= To do =
Convert the records from their first line through the line containing "Action: pyautogui.click(x=51, y=32)" into a JSON list of strings, one string per line, with blank lines left out.
# Start of Task material
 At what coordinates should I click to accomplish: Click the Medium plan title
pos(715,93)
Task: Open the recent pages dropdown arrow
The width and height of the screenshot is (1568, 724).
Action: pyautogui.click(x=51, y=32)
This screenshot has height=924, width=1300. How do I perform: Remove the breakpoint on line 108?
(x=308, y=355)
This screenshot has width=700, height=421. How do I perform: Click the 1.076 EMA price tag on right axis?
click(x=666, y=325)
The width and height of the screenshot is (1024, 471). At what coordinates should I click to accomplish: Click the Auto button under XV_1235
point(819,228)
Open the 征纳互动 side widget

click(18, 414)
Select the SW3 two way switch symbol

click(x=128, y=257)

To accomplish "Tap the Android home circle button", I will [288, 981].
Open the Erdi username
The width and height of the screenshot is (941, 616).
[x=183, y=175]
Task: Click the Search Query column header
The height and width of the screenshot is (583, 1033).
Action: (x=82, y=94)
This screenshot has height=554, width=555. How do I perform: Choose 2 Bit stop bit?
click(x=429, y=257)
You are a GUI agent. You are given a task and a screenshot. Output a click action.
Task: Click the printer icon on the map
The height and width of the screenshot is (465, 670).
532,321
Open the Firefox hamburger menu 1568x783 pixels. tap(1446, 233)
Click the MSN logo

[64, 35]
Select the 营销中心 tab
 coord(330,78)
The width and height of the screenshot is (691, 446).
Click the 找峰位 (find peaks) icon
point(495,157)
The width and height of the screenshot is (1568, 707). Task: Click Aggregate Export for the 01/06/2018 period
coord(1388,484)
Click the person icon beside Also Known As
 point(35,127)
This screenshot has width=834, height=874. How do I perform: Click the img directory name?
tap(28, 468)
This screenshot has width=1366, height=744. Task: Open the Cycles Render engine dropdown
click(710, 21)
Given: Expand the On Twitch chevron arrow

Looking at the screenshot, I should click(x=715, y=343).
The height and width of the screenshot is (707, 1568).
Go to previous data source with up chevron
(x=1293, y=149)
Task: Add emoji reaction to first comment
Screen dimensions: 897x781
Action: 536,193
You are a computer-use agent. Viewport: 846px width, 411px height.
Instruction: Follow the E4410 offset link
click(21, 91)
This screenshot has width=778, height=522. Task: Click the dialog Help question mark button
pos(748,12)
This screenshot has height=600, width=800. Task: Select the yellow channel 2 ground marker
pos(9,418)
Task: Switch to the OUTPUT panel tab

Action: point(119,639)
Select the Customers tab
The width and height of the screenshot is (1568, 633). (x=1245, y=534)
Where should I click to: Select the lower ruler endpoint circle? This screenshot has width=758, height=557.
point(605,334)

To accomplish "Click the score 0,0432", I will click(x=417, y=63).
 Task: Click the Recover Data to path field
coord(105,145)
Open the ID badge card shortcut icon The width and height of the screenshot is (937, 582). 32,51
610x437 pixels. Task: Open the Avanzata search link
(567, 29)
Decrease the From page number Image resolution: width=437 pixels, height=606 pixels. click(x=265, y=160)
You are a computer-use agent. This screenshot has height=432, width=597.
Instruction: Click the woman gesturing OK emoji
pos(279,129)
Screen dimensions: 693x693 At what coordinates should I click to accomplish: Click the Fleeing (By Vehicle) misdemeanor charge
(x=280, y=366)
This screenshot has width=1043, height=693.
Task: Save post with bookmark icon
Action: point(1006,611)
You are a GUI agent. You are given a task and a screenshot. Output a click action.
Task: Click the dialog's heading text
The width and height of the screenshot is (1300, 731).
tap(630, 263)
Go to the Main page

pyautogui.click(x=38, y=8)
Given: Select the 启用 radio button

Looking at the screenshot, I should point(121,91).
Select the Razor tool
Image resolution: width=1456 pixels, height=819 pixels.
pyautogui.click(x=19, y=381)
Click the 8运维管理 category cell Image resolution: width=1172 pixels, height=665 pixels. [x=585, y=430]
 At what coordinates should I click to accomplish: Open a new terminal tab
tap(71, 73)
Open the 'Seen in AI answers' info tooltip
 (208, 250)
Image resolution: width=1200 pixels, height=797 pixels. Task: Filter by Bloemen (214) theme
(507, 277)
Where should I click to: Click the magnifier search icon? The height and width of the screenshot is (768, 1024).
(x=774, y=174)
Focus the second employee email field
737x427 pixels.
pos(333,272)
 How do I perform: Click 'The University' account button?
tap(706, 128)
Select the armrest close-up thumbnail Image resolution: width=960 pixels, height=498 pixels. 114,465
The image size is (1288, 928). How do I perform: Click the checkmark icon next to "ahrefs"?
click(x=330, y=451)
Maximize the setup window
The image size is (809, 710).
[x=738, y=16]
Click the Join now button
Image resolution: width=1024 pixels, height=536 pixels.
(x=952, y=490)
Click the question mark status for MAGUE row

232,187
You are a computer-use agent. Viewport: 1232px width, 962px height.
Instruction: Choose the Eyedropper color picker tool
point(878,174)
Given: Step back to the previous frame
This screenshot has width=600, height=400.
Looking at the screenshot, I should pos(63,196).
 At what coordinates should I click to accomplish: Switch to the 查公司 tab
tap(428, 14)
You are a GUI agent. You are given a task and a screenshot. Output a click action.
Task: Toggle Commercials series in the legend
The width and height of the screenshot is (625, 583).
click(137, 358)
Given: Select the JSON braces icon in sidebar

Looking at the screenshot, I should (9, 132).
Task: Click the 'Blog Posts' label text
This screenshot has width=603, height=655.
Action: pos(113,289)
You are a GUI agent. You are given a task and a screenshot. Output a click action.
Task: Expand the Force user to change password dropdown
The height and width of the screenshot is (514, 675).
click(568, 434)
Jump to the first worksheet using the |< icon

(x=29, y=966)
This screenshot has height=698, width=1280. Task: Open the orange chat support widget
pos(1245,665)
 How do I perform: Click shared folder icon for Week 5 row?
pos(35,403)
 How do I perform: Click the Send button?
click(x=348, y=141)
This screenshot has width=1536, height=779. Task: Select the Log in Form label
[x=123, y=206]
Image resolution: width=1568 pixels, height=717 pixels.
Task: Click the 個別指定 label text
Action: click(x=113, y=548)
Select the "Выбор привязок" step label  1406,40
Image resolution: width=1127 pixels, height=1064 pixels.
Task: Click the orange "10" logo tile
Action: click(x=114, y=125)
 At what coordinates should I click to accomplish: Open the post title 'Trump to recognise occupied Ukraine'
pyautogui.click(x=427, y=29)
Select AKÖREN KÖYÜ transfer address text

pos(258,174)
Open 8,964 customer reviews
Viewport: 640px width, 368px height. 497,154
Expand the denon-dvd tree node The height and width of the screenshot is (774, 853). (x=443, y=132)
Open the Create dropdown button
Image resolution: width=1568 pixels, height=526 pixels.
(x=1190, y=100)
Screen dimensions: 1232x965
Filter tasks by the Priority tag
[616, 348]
# End of Task material
= Exercise result =
[
  " At what coordinates should I click to accomplish: Click the Medium plan title",
  "pos(715,93)",
  "Task: Open the recent pages dropdown arrow",
  "The width and height of the screenshot is (1568, 724).",
  "Action: pyautogui.click(x=51, y=32)"
]